Journal of Nanomedicine & Nanotechnology

Nano-Engineered titanium modulates macrophage polarization towards enhancing osteogenesis

22^nd International Conference and Expo on Nanoscience and Molecular Nanotechnology

November 06-08, 2017 | Frankfurt, Germany

Ho-Jin Moon, Karan Gulati, Tao Li and Saso Ivanovski

Griffith University, Australia

Posters & Accepted Abstracts: J Nanomed Nanotechnol

Abstract:

Statement of the Problem: Macrophages are vital modulators of inflammation, and their relationship with bone cells enables dynamic crosstalk between inflammatory M1 macrophage and regenerative M2 macrophage. It is important to modulate immune response as the first stage for tissue regeneration, wound healing at the bone, dental implant micro-environment, and hence studies have aimed at achieving tailored immune responses on Ti implants by means of surface modification. More recently, nano-engineered titanium with titania nanostructures: nanotubes or nanopores (TNS) have been suggested as favourable bone implant surfaces.
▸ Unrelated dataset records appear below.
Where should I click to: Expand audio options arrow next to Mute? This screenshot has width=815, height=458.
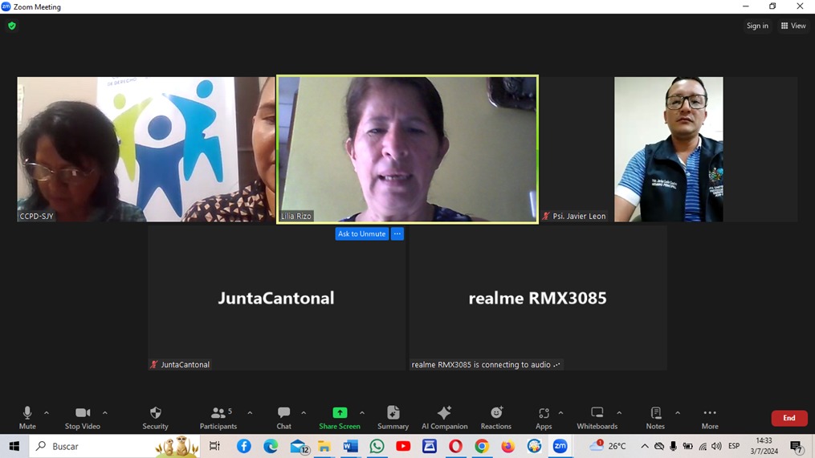[x=47, y=413]
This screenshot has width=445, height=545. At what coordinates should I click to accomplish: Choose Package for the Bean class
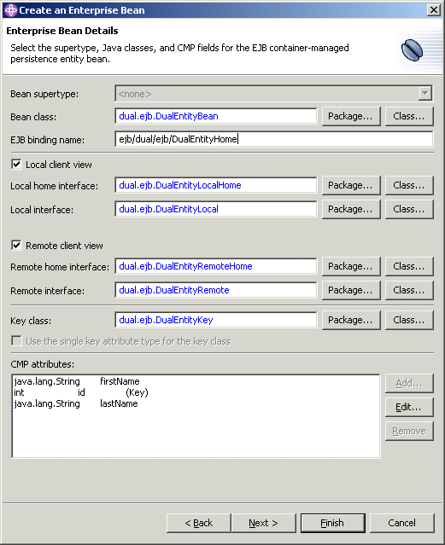[x=351, y=116]
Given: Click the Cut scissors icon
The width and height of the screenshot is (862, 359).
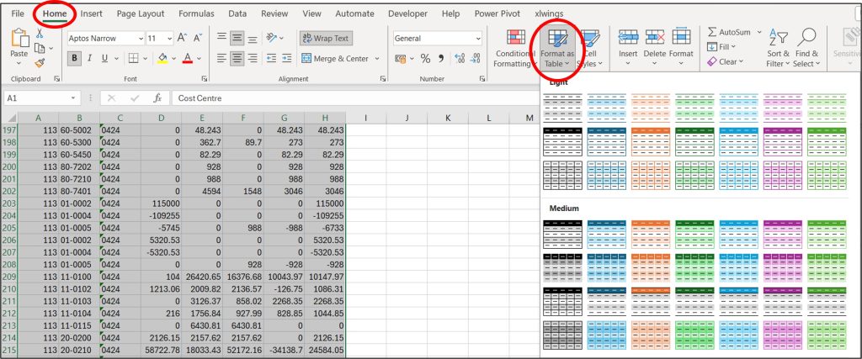Looking at the screenshot, I should [x=40, y=34].
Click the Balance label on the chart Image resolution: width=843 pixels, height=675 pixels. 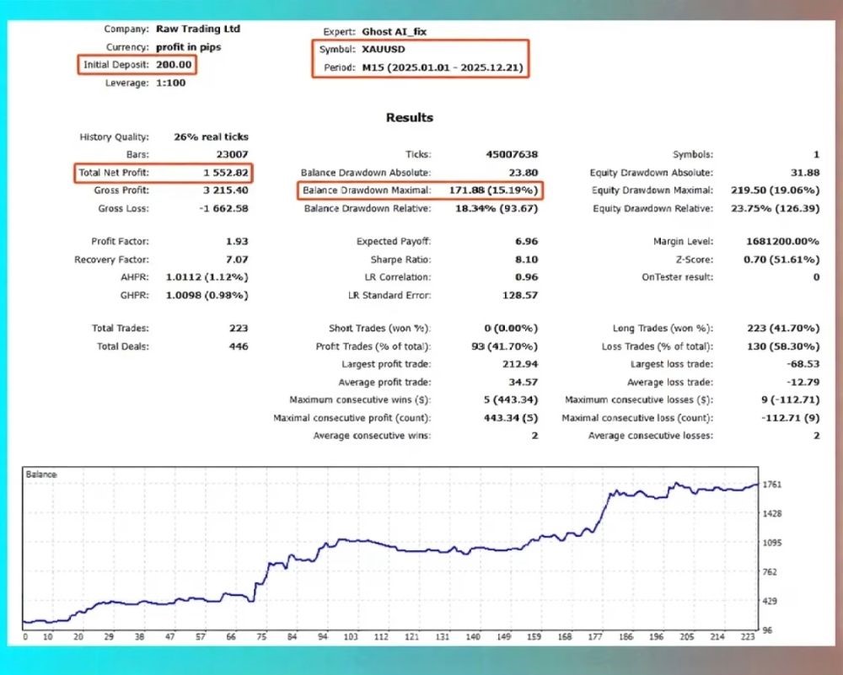[x=41, y=474]
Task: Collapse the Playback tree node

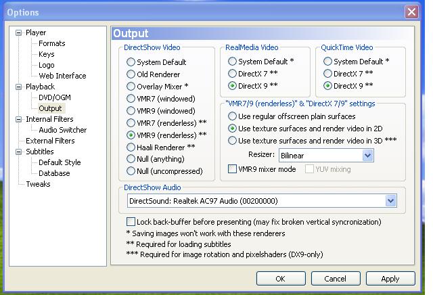Action: pyautogui.click(x=18, y=87)
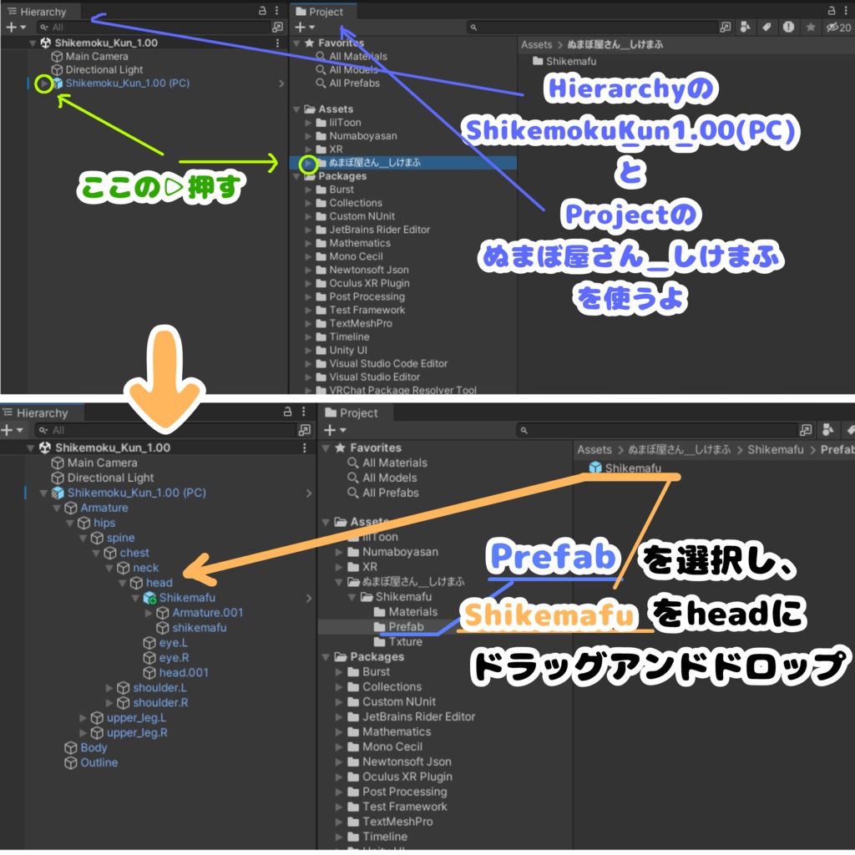
Task: Toggle the lock on the Project panel
Action: point(832,10)
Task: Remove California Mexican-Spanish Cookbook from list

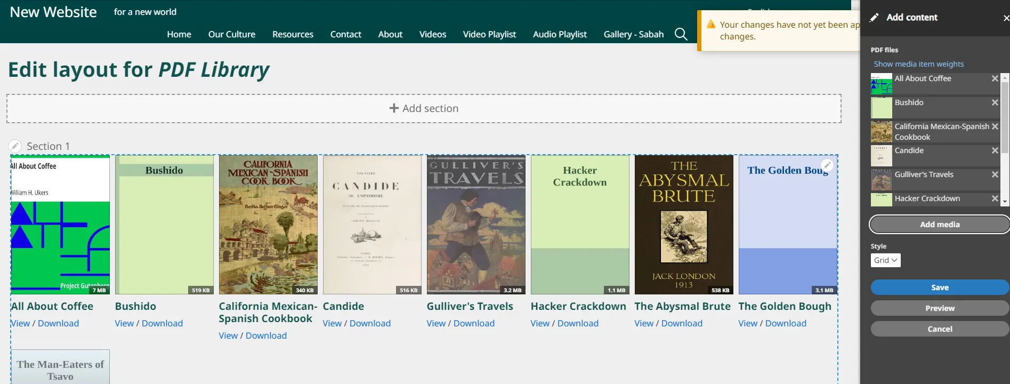Action: [995, 126]
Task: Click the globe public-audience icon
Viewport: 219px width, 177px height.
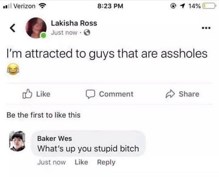Action: pyautogui.click(x=87, y=33)
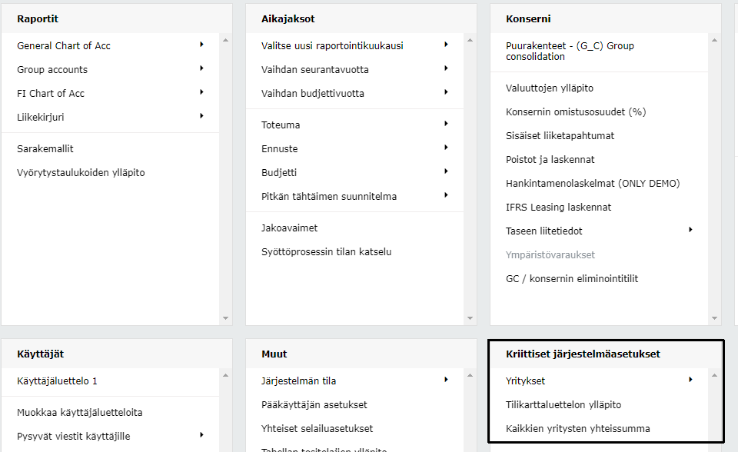This screenshot has height=452, width=738.
Task: Open Pääkäyttäjän asetukset
Action: pos(314,405)
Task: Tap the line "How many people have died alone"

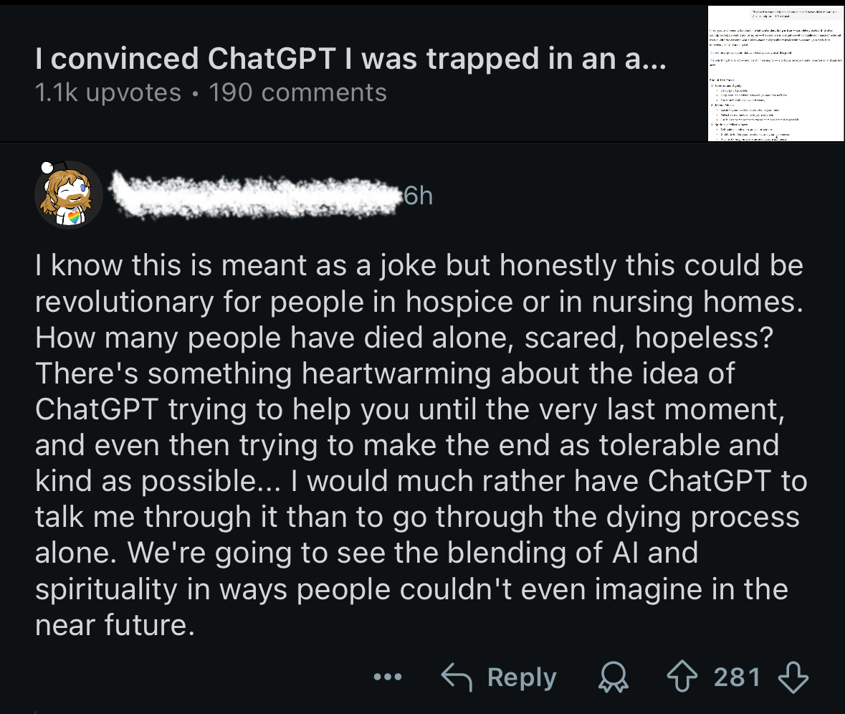Action: tap(405, 338)
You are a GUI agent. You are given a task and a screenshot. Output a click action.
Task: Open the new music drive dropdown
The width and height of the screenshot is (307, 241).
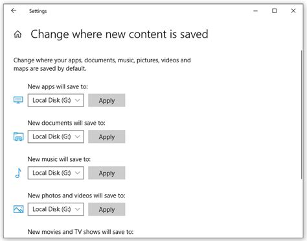click(56, 173)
Methodology & Theoretical Orientation: Nanopores (50 nm and 70 nm diameter, TNS-50 and TNS-70) on Ti surfaces were fabricated by anodization process and characterized by SEM imaging. Then, we investigated the effect of TNS in Mo macrophage differentiation and also examined macrophage phenotype switching from M1 and M2 macrophage using immunofluorescence staining, cytokine levels and gene expression. In addition, we elucidated osteogenic effect of macrophages indirectly co-cultured with pre-osteoblasts (MC3T3-E1 cell) on these surfaces using ALP activity and Alizarin red staining. Findings: Our results showed that TNS increased M2 macrophage phenotype expression from Mo and M1-induced macrophage. In particular, TNS-70 significantly upregulated M2 macrophage marker expression. Also, we found that cocultured with macrophage subtypes on TNTs increased the osteogenic ability of pre-osteoblasts. Conclusion & Significance: TNS modified Ti enhanced the M2 macrophage phenotype and promoted osteogenesis, which has implications for bone healing in the implant micro-environment. This study will help to optimize and understand a potential underlying cellular mechanism responsible for improved bone healing for nano-engineered Ti implants. These results will thus facilitate the development of immune-responsive implantable Ti prostheses towards bone regeneration.

Biography :

Ho-Jin Moon is a Postdoctoral Research Fellow at School of Dentistry and Oral Health, Griffith University in Australia. He is an emerging Bone Immunologist with a keen interest in interactions and signalling mechanisms between osteoblast and macrophage (osteoclast) on biomaterial surfaces. He firstly started from molecular biology interest and have developed to cell response on multi-functional scaffolds for bone healing. He was awarded his Master’s and PhD degree in South Korea and then joined Tissue Engineering and Regenerative Medicine group in MenziesHIQ of Griffith University. His research interests include regenerative medicine and tissue engineering based on molecular biology to characterize the molecular basis of bone healing. He was awarded Griffith University Postdoctoral Fellowship (2016-2017) in Australia and Fostering Next-generation Researchers Program for Postdoc from the National Research Foundation of Korea (2017-2018).